### WORK TO COMPLETE
Taking the listing below, restate word for word each line from the line with "You are a computer-use" to the line with "Instruction: Click the", ends included, and stop there.

### RECORDS FOR THE TASK
== == ==
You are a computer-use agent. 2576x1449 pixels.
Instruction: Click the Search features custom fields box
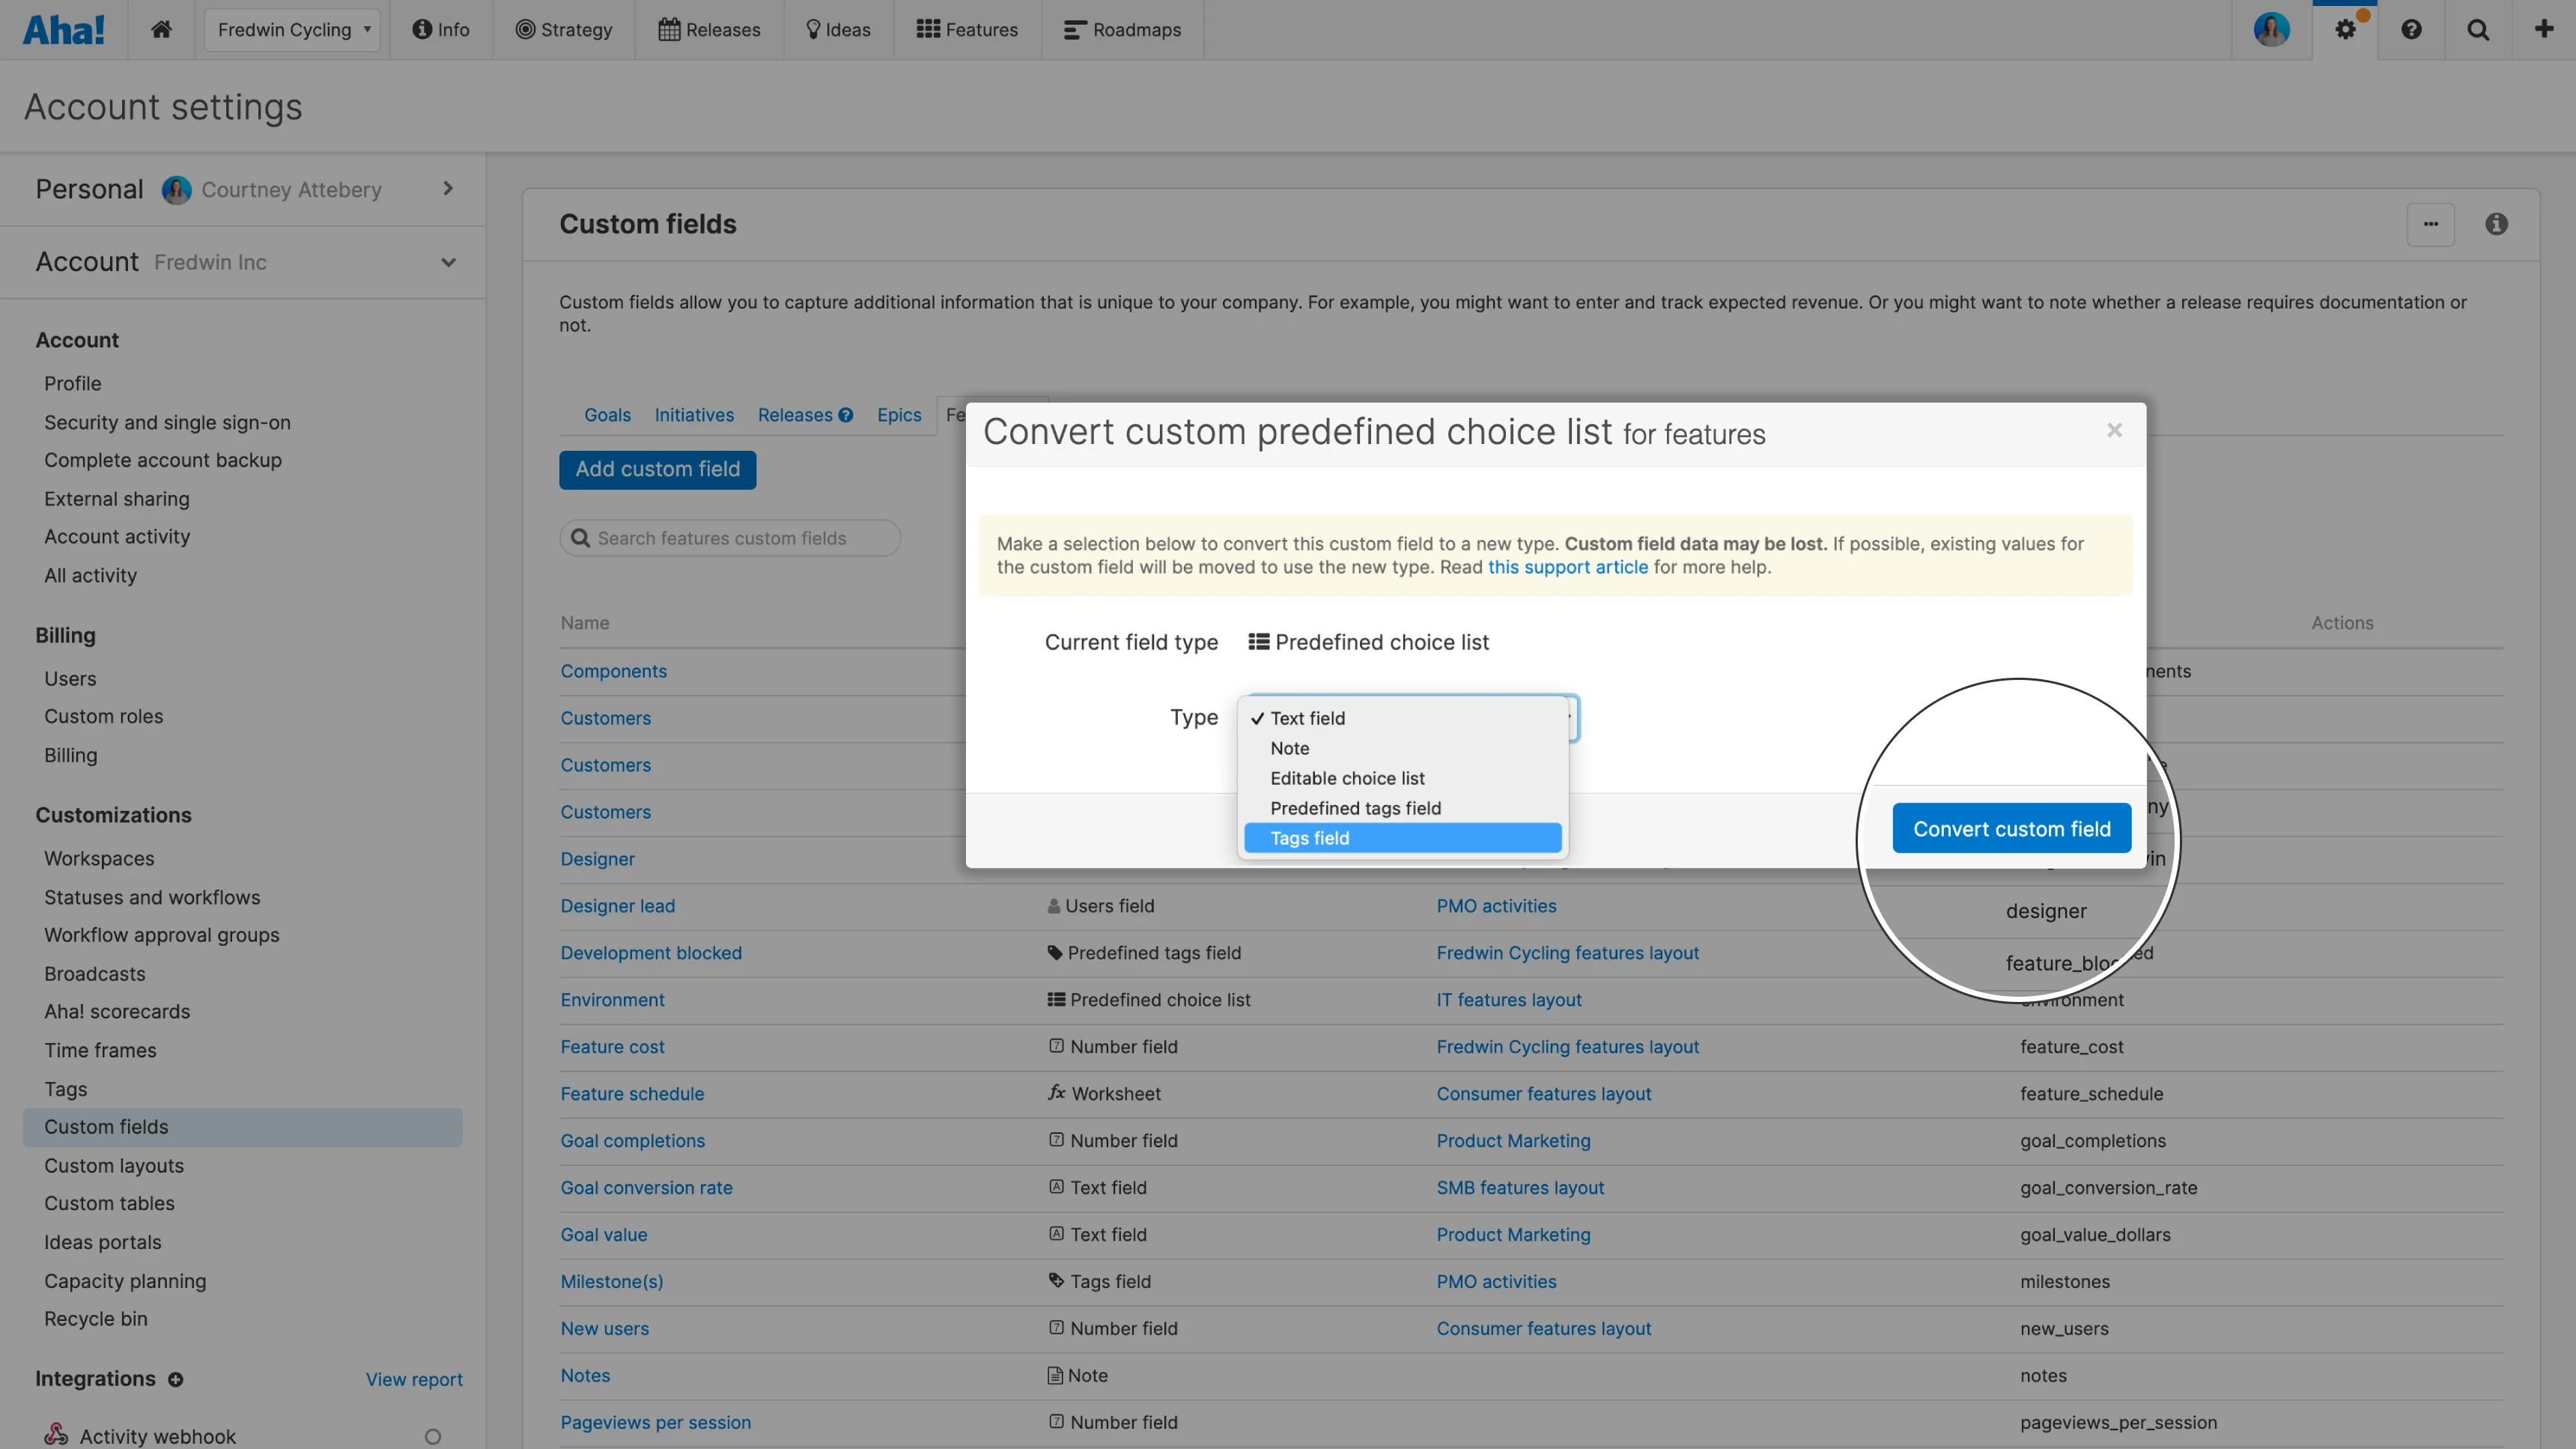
== == ==
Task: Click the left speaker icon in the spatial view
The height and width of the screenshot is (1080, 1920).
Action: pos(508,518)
== == ==
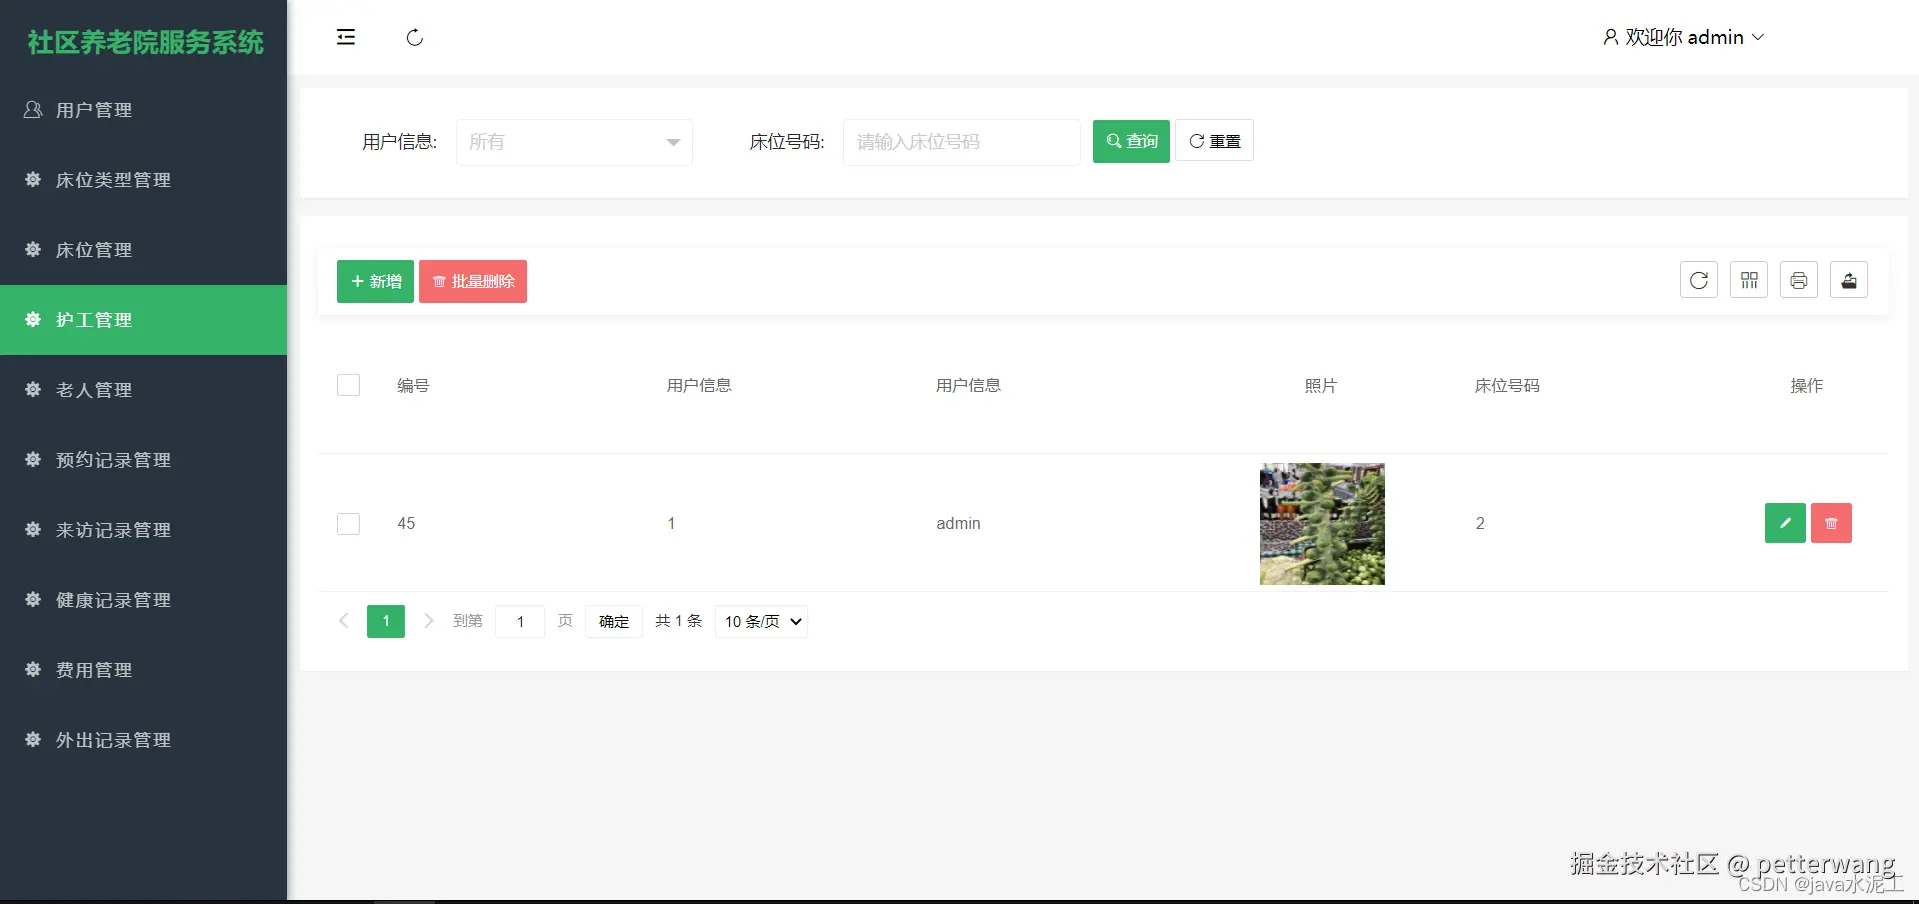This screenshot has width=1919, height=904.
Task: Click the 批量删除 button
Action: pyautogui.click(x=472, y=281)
== == ==
### FINISHED EXERCISE
You are a computer-use agent. 2576x1449 pixels.
Instruction: Click the Search features custom fields box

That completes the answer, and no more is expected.